Scan the lines below for the word "agent". Copy each line you find it in.

═════ INFORMATION GIVEN

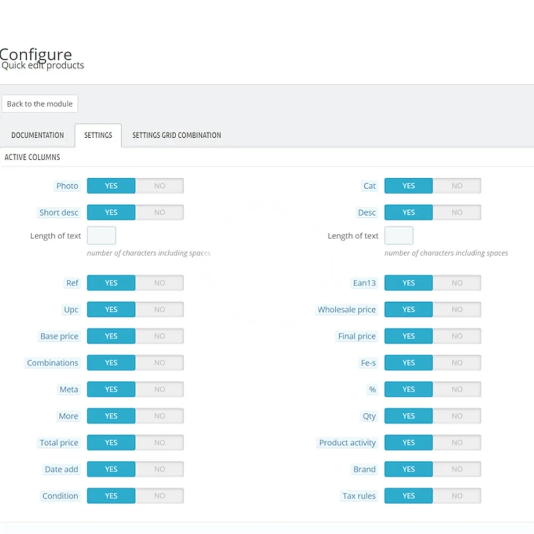Set Photo column to NO
Image resolution: width=534 pixels, height=534 pixels.
click(159, 186)
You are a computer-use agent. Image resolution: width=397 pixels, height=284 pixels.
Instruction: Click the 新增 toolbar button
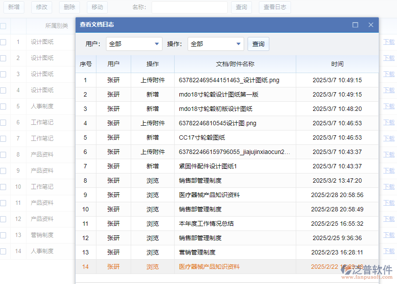click(14, 7)

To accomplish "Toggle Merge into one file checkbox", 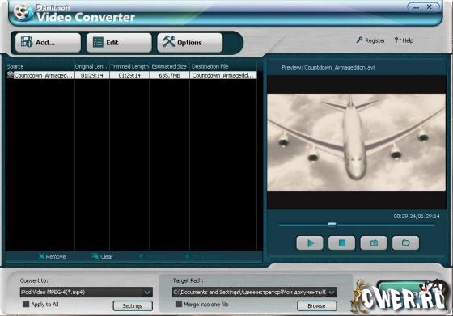I will pyautogui.click(x=179, y=304).
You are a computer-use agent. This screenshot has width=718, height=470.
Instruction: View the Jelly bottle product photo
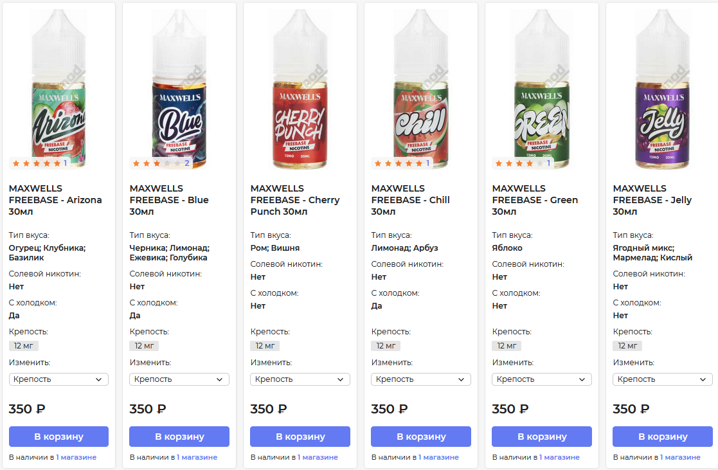[x=663, y=90]
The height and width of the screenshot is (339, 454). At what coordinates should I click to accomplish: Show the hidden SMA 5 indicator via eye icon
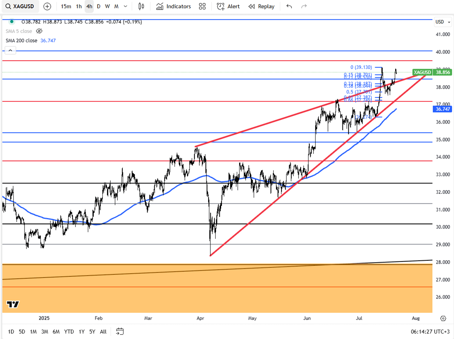click(39, 31)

══════════

## TASK SOLUTION
You are a computer-use agent. Image resolution: width=397 pixels, height=284 pixels.
You are a computer-use agent. This screenshot has width=718, height=470.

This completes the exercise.